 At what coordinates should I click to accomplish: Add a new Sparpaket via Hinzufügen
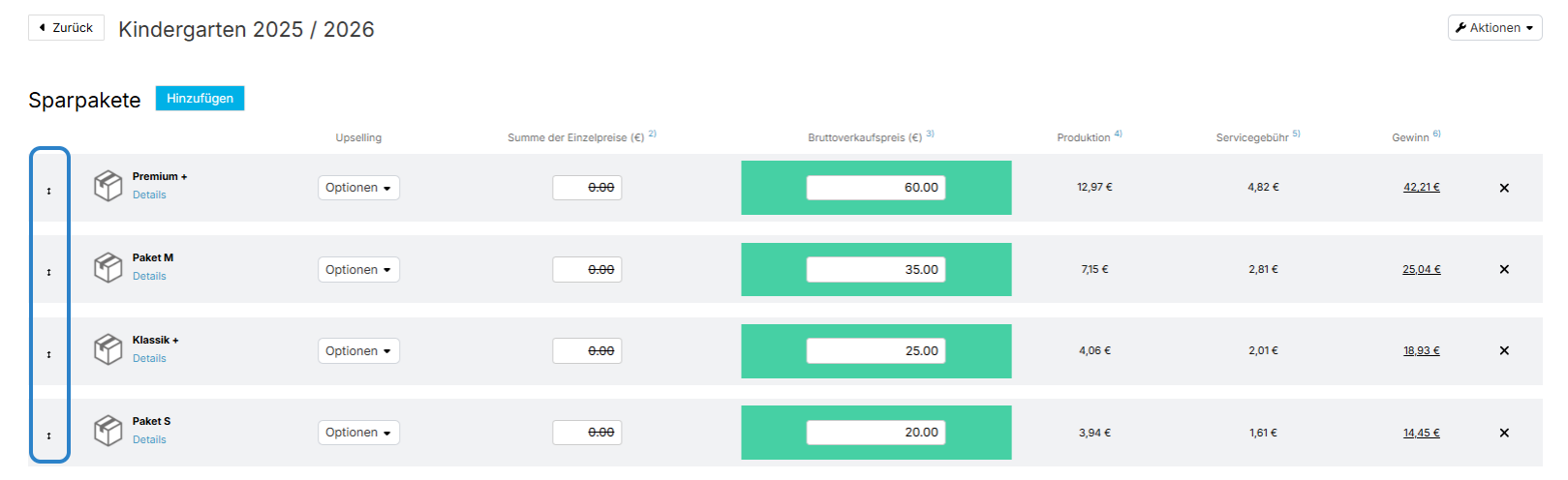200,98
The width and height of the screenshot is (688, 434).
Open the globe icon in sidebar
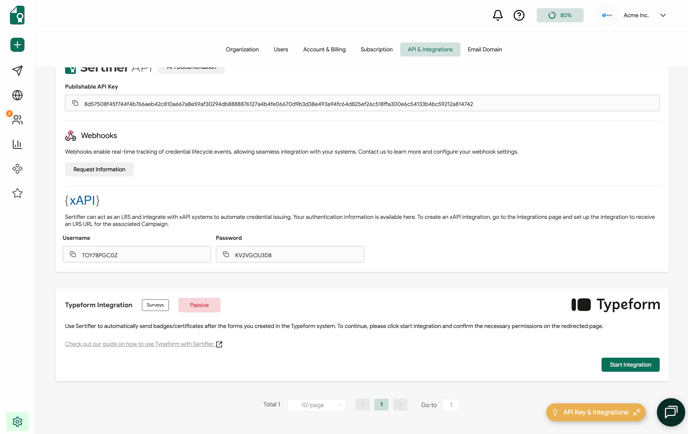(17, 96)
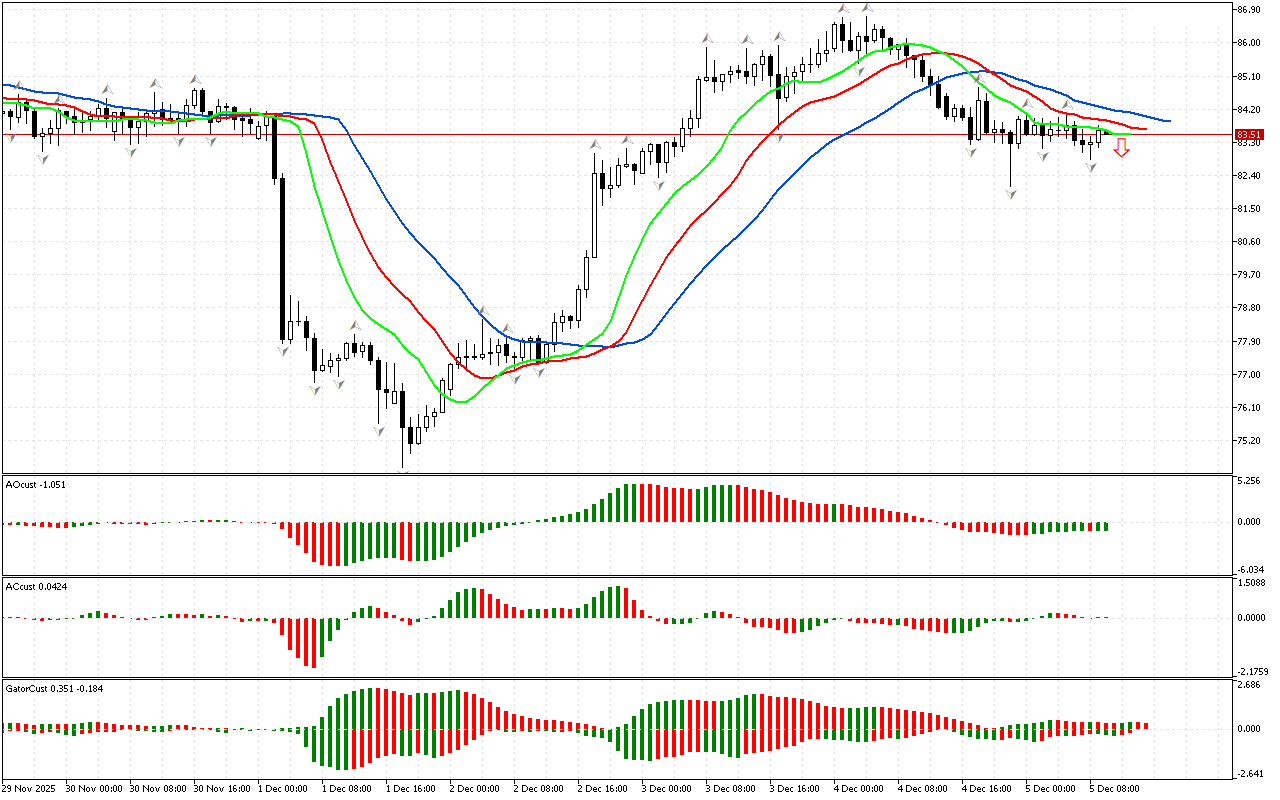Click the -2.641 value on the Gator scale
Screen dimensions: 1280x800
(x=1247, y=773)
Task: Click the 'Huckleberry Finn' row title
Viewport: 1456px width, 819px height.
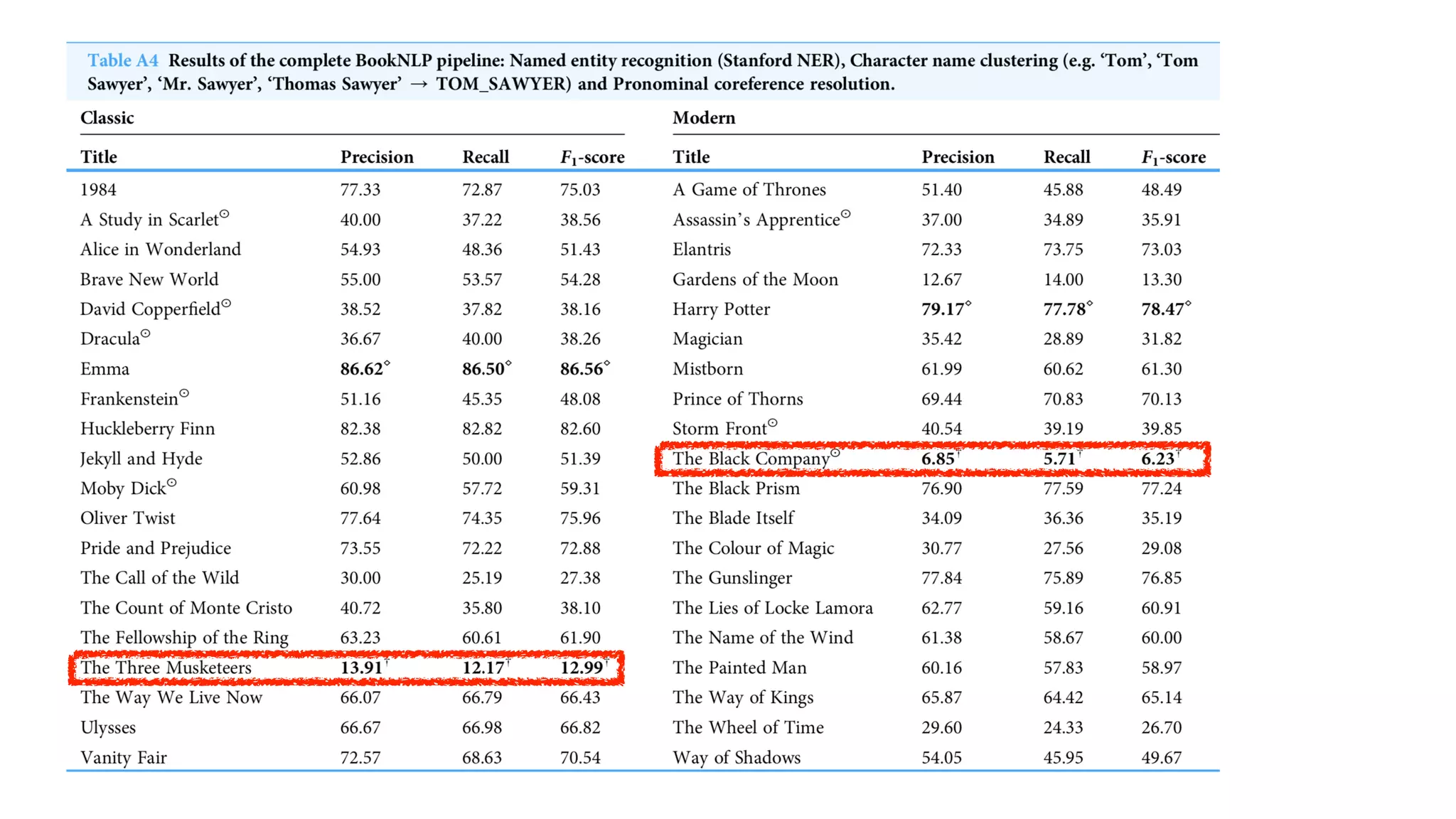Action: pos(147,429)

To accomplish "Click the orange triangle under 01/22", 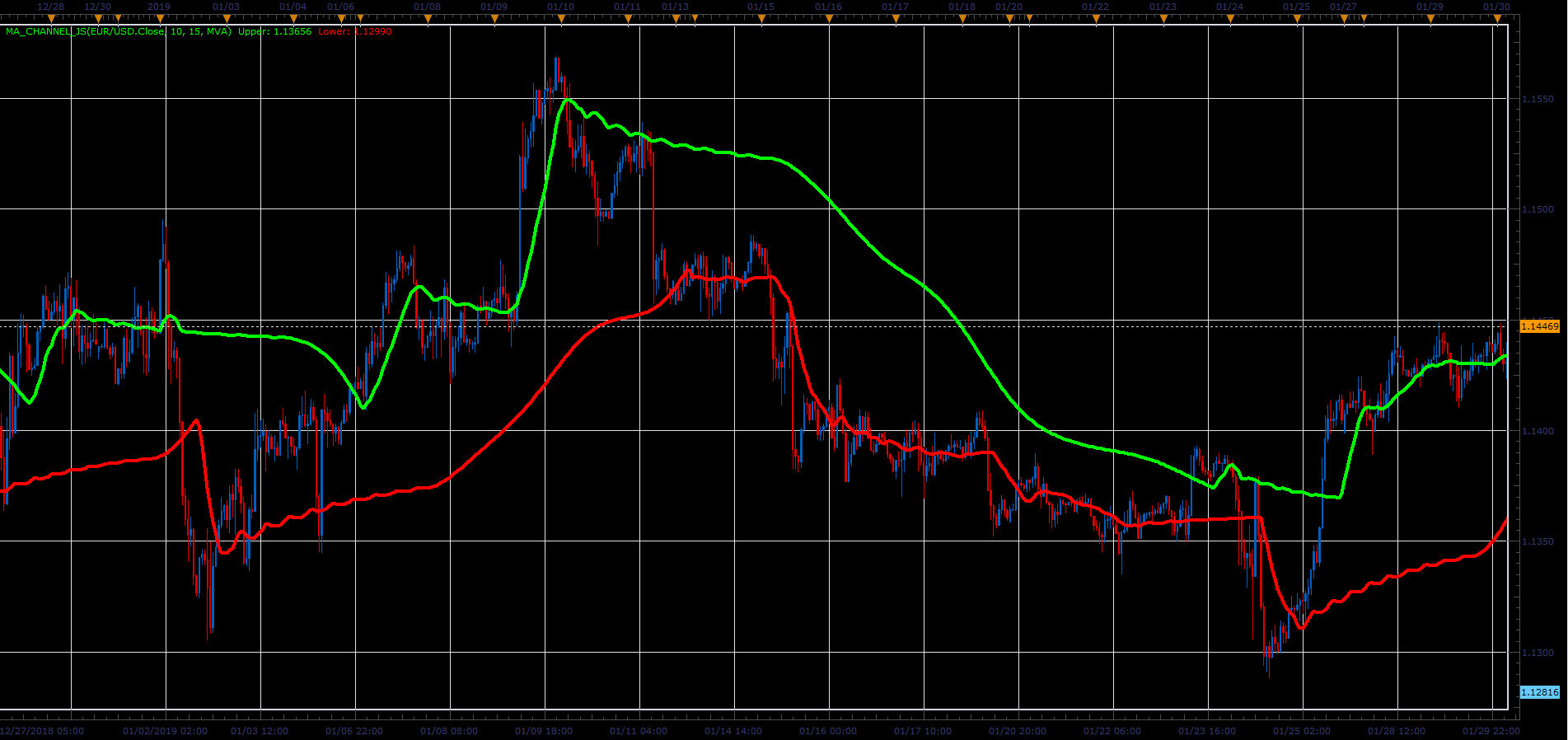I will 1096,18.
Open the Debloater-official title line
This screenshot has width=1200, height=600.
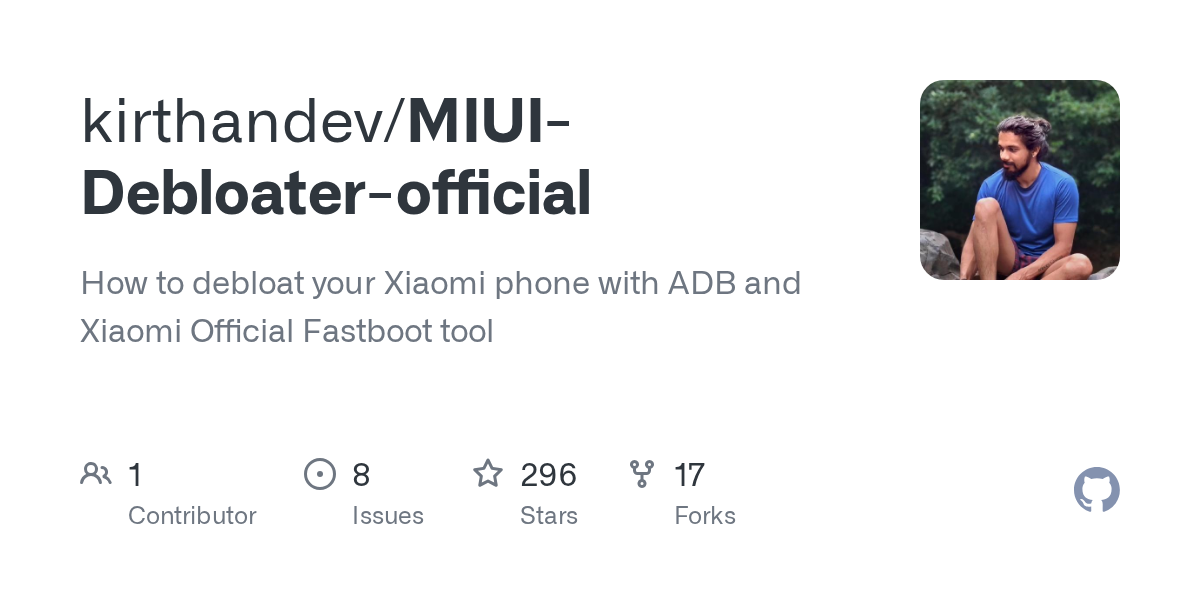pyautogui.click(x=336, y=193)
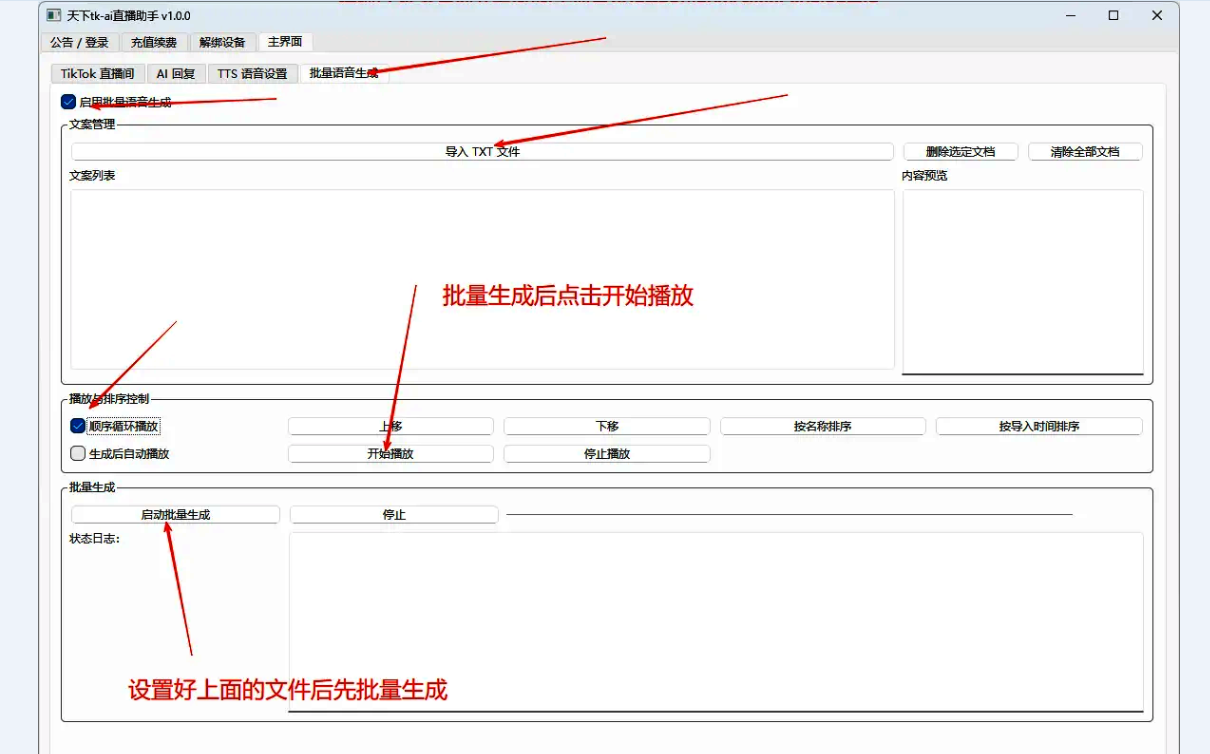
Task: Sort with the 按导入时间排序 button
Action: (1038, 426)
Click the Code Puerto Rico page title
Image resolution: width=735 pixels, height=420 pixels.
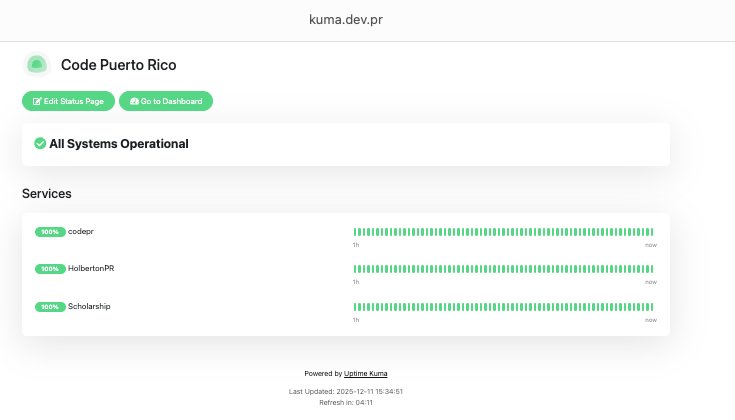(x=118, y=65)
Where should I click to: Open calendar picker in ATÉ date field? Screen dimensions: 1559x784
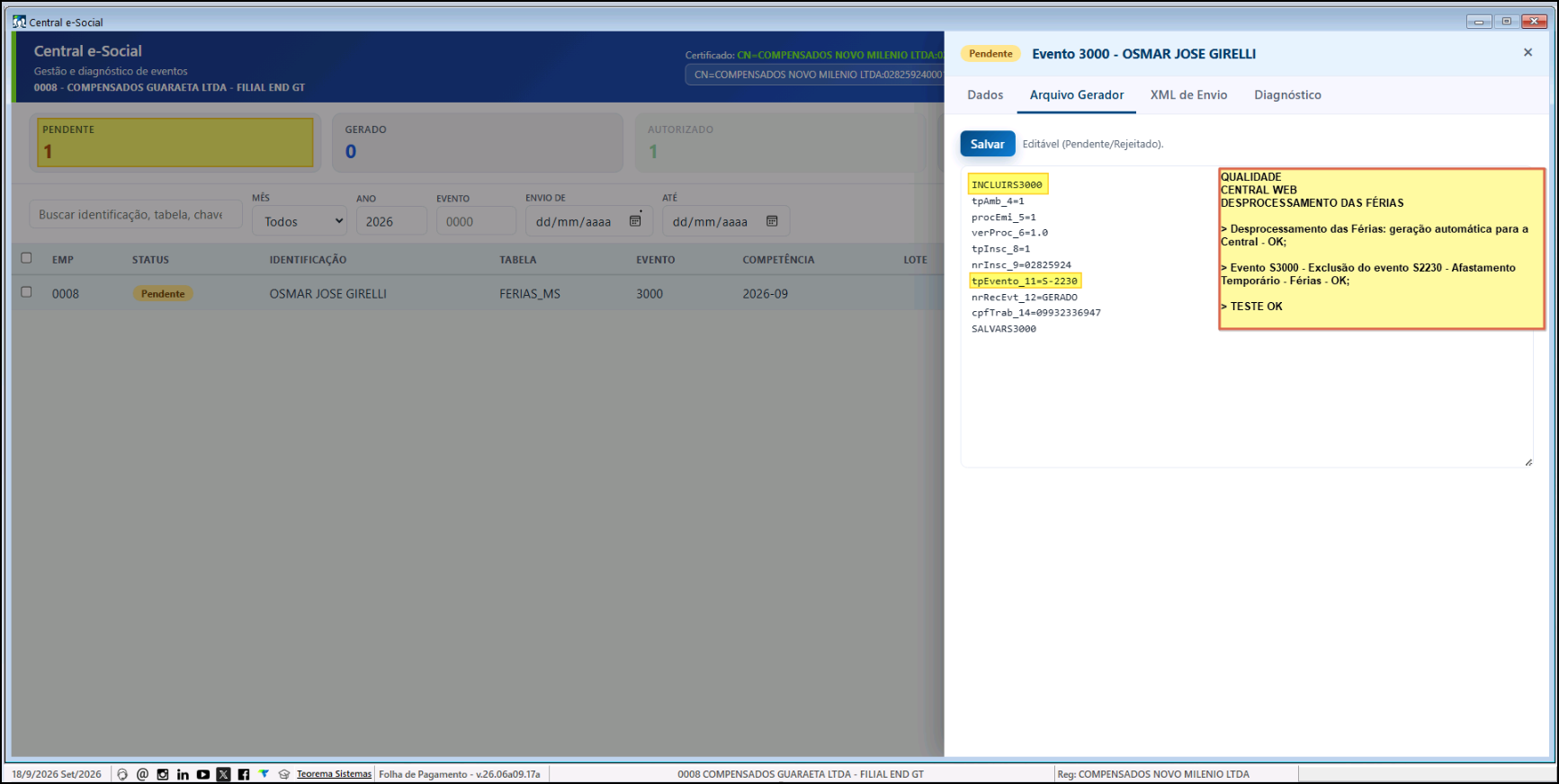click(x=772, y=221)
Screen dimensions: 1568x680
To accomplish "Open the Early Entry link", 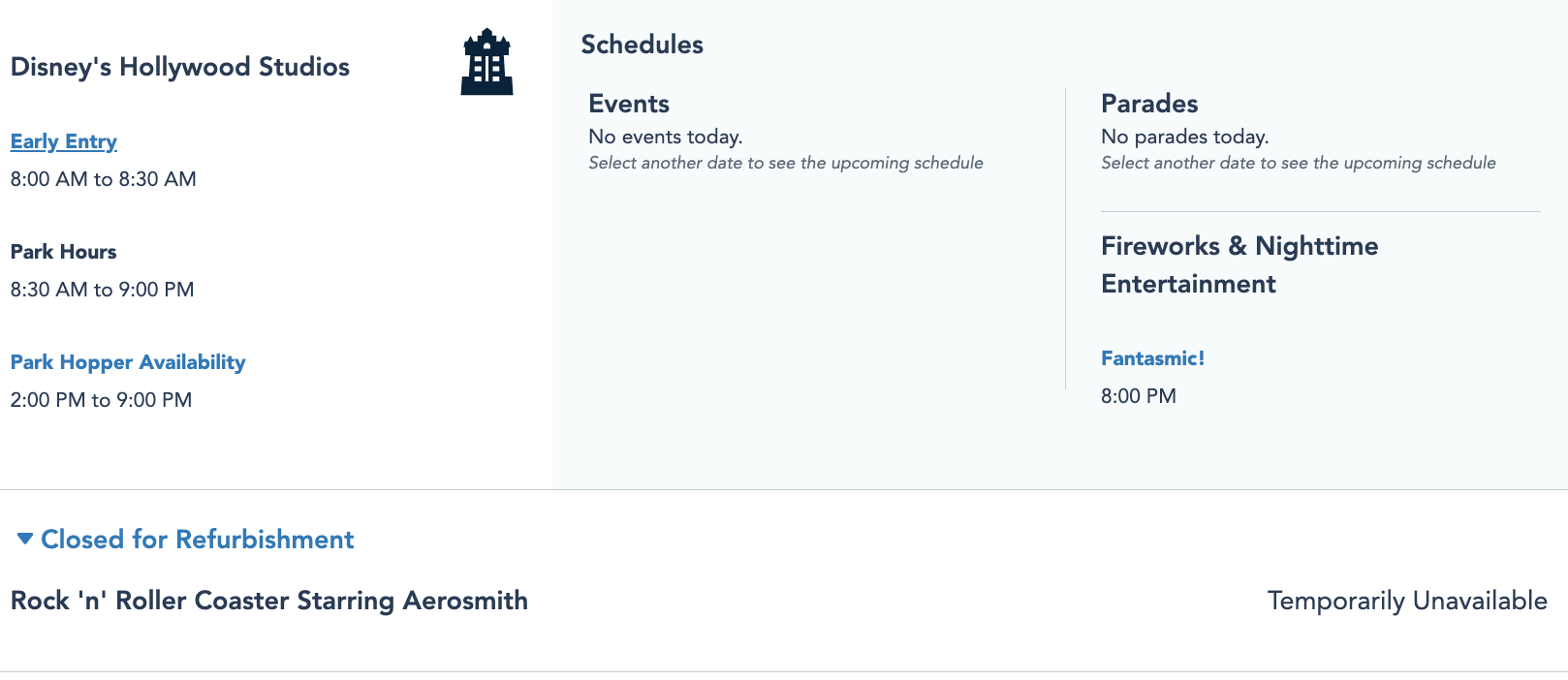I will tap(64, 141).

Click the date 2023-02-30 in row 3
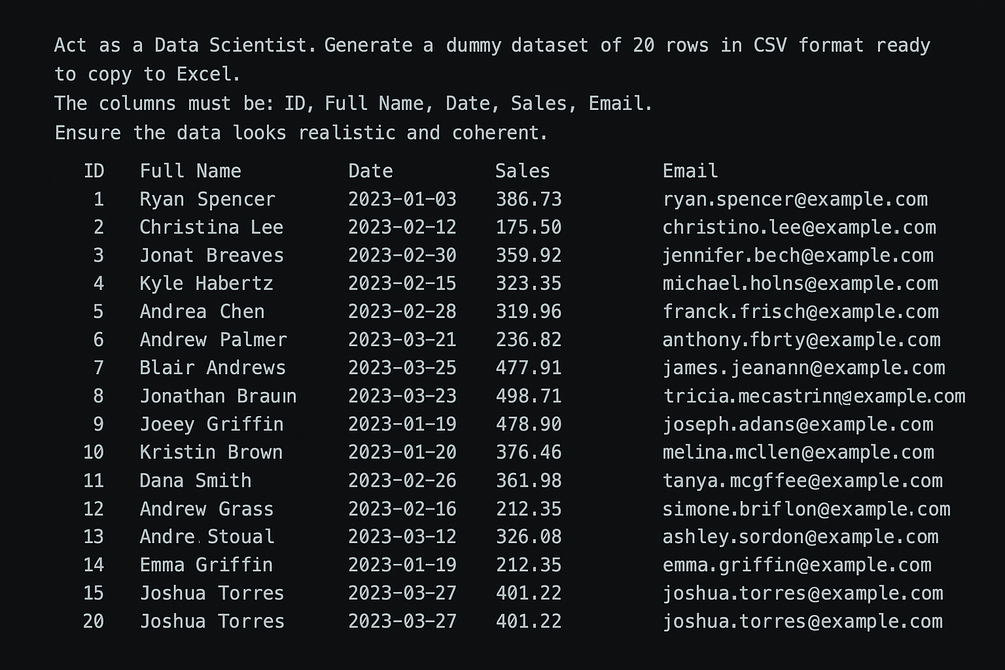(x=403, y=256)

· · · ·

Find every line in the material above that contains the string "height", and copy each of those lines out in full.

**FINISHED TASK**
The width and height of the screenshot is (688, 434).
Viewport: 1456px width, 819px height.
This screenshot has width=1200, height=600.
Image resolution: width=735 pixels, height=420 pixels.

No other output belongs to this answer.